# AxonInterp
The thin wrapper for Axon inference.
It is a Deep Learning inference framework that can be used in the same way as my *Interp.
[**ATTENSION**: AxonInterp v0.1.0 is experimental release!]
## Platform
I have confirmed it works in the following OS environment.
- WSL2/Ubuntu 20.04
## Installation
You can install it by adding `axon_interp` to the `mix.exs` dependency list as follows:
```elixir
def deps do
[
{:axon_interp, "~> 0.1.0"}
]
end
```
## Basic Usage
You get the trained Axon model or Onnx model and save it in a directory that your application can read.
"your-app/priv" may be good choice.
```
$ cp your-trained-model.axon ./priv
```
Next, you will create a module that interfaces with the deep learning model. The module will need pre-processing and
post-processing in addition to inference processing, as in the example following. AxonInterp provides inference processing only.
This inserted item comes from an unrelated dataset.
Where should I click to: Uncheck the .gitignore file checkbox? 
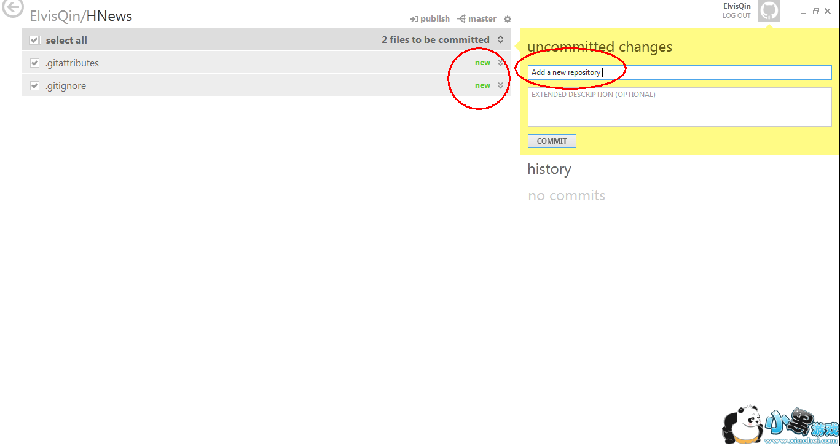pyautogui.click(x=35, y=86)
You put `use AxonInterp` at the beginning of your module, specify the model's path as an optional argument and describe
model's inputs/outputs specification. In the inference, you will put data input to the model (`AxonInterp.set_input_tensor/3`),
inference execution (`AxonInterp.invoke/1`), and inference result retrieval (`AxonInterp.get_output_tensor/2`).
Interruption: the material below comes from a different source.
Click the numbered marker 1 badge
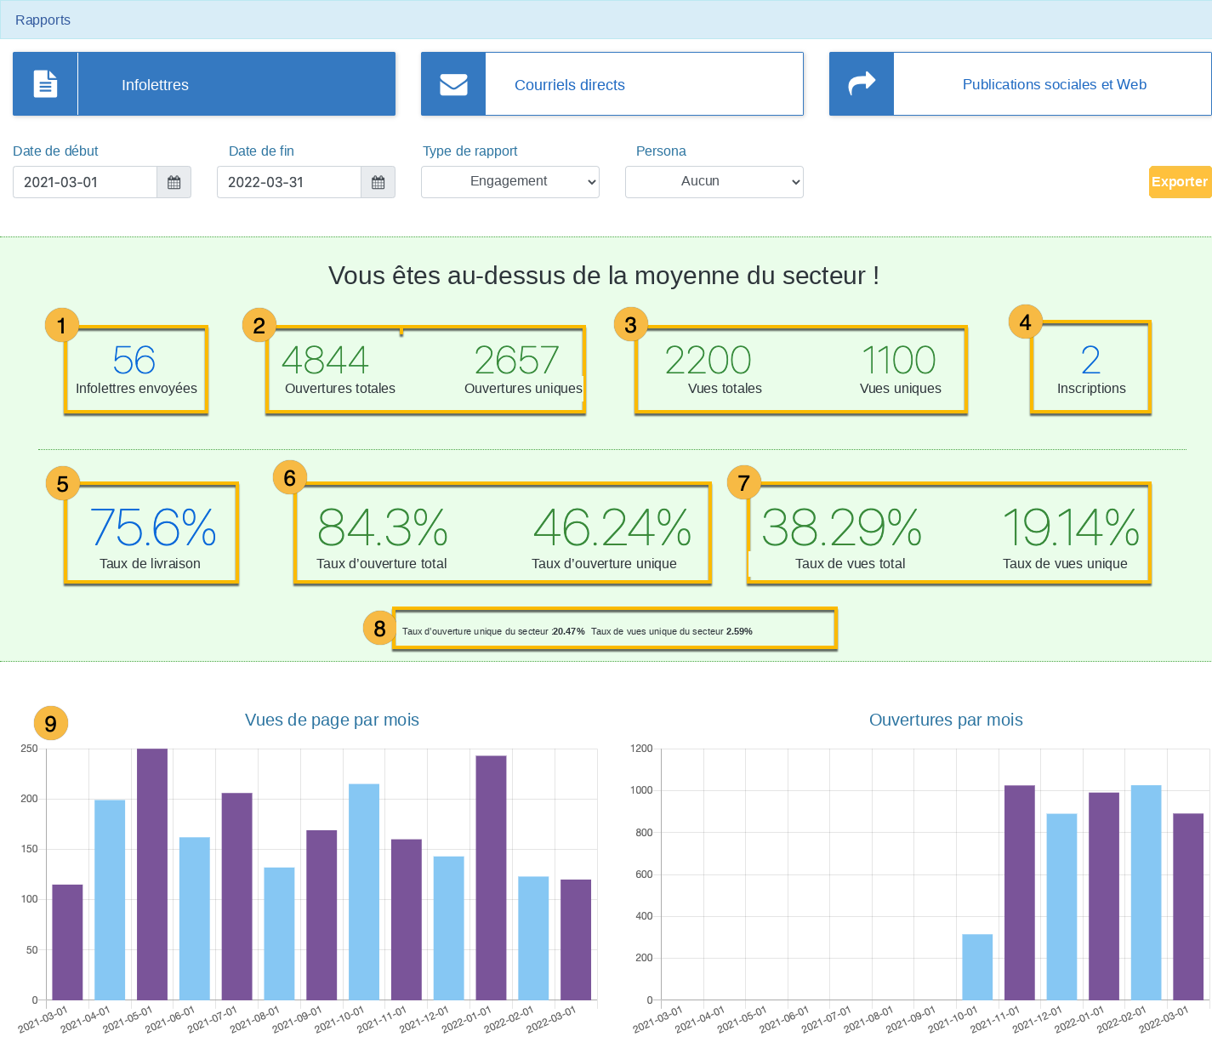 pyautogui.click(x=61, y=325)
Currentrly inputs/outputs of the medel are binary data format, because of easy to share the module with other *Interp.
```elixr:your_model.ex
defmodule YourApp.YourModel do
use AxonInterp,
model: "priv/your-trained-model.axon",
inputs: [f32: {1, 3, 224, 224}],
outputs: [f32: {1, 1000}]
def predict(data) do
# preprocess
# to convert the data to be inferred to the input format of the model.
input_bin = convert-float32-binaries(data)
# inference
# typical I/O data for Onnx models is a serialized 32-bit float tensor.
output_bin = session()
|> AxonInterp.set_input_tensor(0, input_bin)
|> AxonInterp.invoke()
|> AxonInterp.get_output_tensor(0)
# postprocess
# add your post-processing here.
# you may need to reshape output_bin to tensor at first.
tensor = output_bin
|> Nx.from_binary(:f32)
|> Nx.reshape({1000})
* your-postprocessing *
...
end
end
```
## Demo
There is Object Detection: YOLOv4 example in the demo_yolov4 directory.
This demo artistically converts a photo of a frog 'flog.jpg' in the demo directory and saves it as 'candy.jpg'.
First, you download the trained DNN model "candy-9.onnx" from the following URL and place it in the demo directory.
- [candy-9.onnx: https://github.com/onnx/models/raw/main/vision/style_transfer/fast_neural_style/model/candy-9.onnx](https://github.com/onnx/models/raw/main/vision/style_transfer/fast_neural_style/model/candy-9.onnx)
You can run the demo by following these steps.
```shell
$ cd demo
$ mix deps.get
$ mix run -e "DemoCandy.run"
```
You get "candy.jpg" in current directory.
Let's enjoy ;-)
## License
AxonInterp is licensed under the Apache License Version 2.0.